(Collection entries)
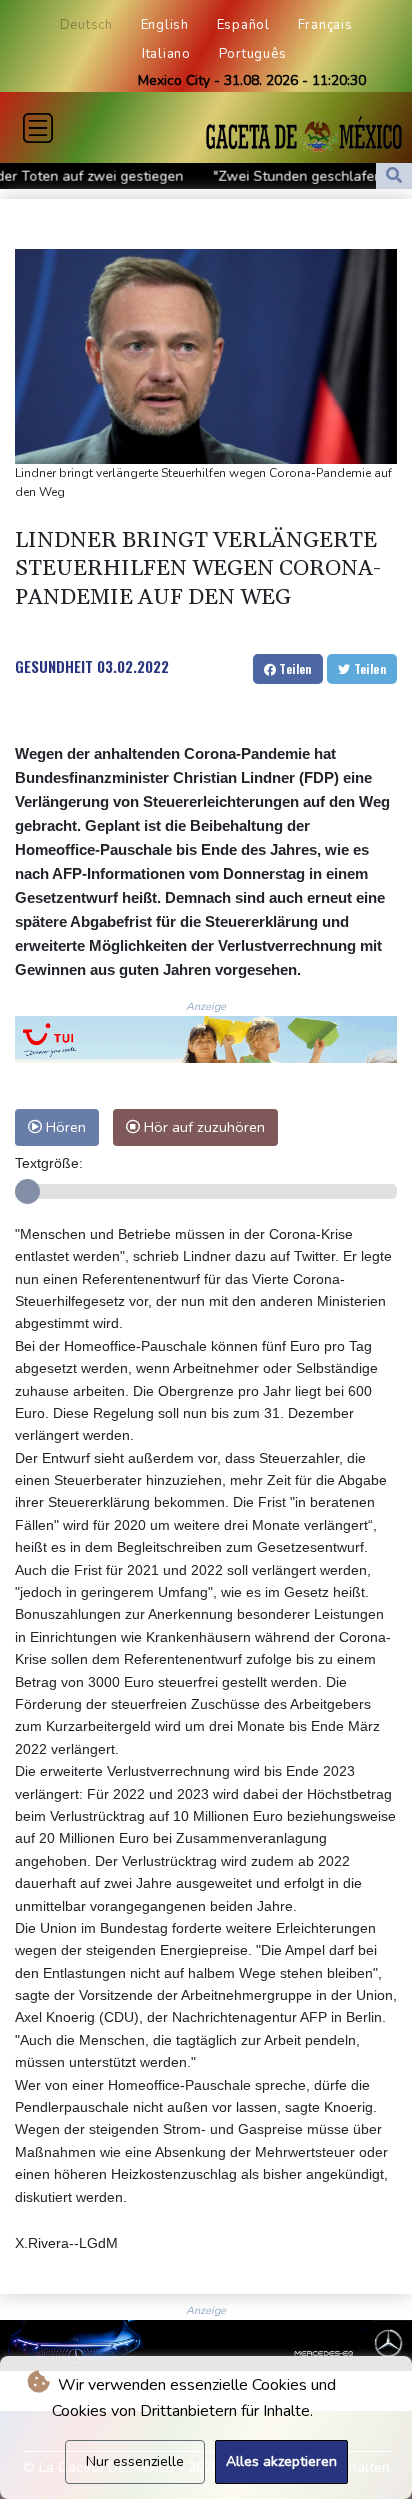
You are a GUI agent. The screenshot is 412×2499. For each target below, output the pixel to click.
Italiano (166, 54)
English (165, 25)
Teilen (294, 668)
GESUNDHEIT (54, 666)
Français (325, 25)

What to work on: When you write out the data, keep every line exact and drop the pictures.

Response for this exercise:
You are a GUI agent. The screenshot is 412×2499. For each target below, output the pixel to click.
Italiano (166, 54)
English (165, 25)
Teilen (294, 668)
GESUNDHEIT (54, 666)
Français (325, 25)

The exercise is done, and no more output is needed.